Second, the everyday life with the ill person may also be associated with many difficulties in simple activities, such as personal hygiene, meals, the spending of time and the day's agenda. In this situation, any functional deterioration or improvement in the ill person and in collaboration with the person in the listed scopes may decrease of increase the stress level of the family members and add or take away their time, possibilities and scopes of performed activities (depending on how much supervision the ill person requires and how ill-suited his/her behaviours may be).

„The medication police”

In this context, all or substantial part of their attention and communication with the patient may be focused on whether the patient remains compliant with their medications. As it has been mentioned above, all this may be understood, at least in the context of the desire to avoid repetition of traumatic events from the previous psychosis but it may also lead to a situation in which the reception of medicines or reluctance towards medication, the control of therapy compliance and the issue of medicinal agents will dominate in the mutual relationship of the ill person and his/her close family members.

Do you know that...

This situation is commonly defined as "the medication police" - by analogy to police functions, where the family members, just as policemen, supervise, control, monitor and look for "offences" committed against the regimen of pharmacological therapy.

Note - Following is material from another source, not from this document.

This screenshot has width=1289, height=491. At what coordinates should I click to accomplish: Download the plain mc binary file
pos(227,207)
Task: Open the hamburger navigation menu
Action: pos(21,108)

Using the term of "medication police", one may see how difficult and constrained is the relationship in which, one side (the family) plays only one, unpleasant role of supervision, control, searching, vigilance and distrust, while the other side (the ill person) is merely the object of these activities (not to mention the fact than in conversations about traffic police, it is rather uncommon to hear someone telling how much he/she observed the traffic regulations on the road.

The stories are rather about how he or she escaped consequences of their negligence. In case of ill persons, a similar attitude may provoke to resistance and non-compliance with therapeutic recommendations, since medication is the only subject of talks at home).

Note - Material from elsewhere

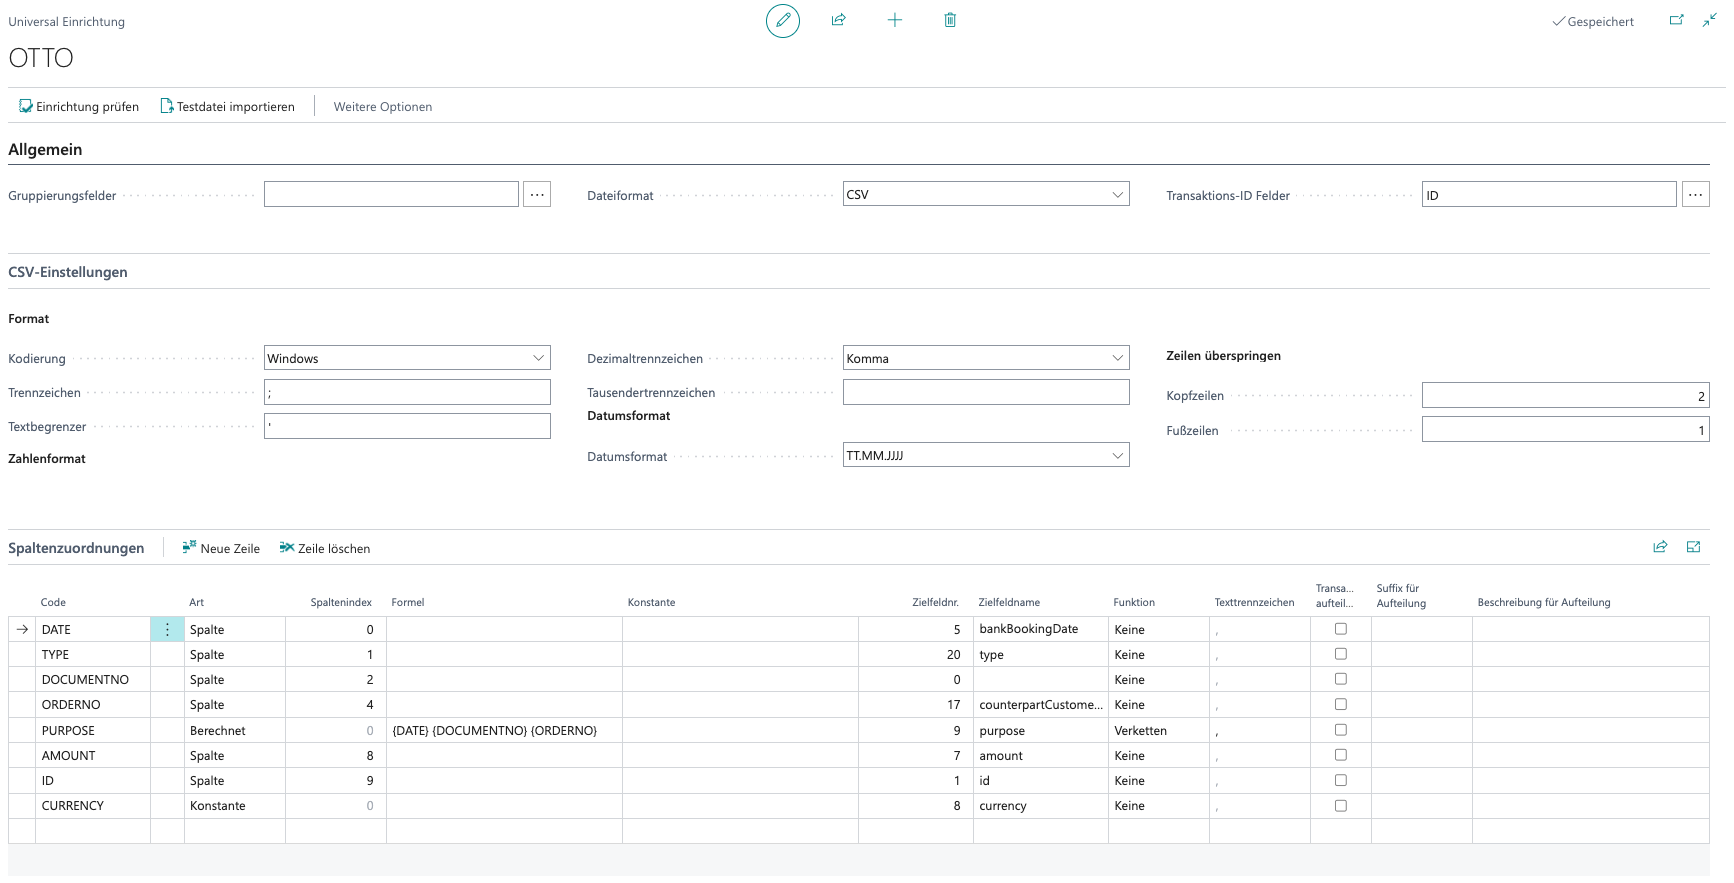Click Einrichtung prüfen action
Image resolution: width=1734 pixels, height=883 pixels.
pyautogui.click(x=79, y=107)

It is worth knowing that...

All this seriously narrows the psychological space of both sides for any closer relations or even for simple human contacts or some activities together, which are not associated with the sphere of anxiety, fears or therapy (drugs).


A solution would be to use extended release injectable medications which could perhaps prevent the problems with non-compliance, while both family members and the patient would no longer be annoyed by the question 'Have you taken your medication yet?'.

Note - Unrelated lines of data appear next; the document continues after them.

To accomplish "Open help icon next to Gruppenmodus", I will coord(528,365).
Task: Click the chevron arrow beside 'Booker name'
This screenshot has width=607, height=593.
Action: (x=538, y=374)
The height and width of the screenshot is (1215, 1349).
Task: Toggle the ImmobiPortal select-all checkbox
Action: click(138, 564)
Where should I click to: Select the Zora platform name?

In such a situation, it would be clear that the ill person is properly treated, as the administered drug is maintained for a longer time and doe not require daily control of its intake. It may considerably improve the relationship with family members, while reducing their fears of relapsed psychotic episodes.

The patient may demonstrate smaller variations of mood and well-being, what again reduces the level of stress, vigilance anxiety and waiting for negative episodes on the side of the family members. What is important - it may open more space for their own activities (since there is no need of strict control and supervision of the ill person, the family members may undertake other activities), as well as the space for mutual relationships, without the stressful burden.


Not only the attitude of the patient being treated for schizophrenia is important for the success of the treatment. The attitude of family members and friends is of great importance as well.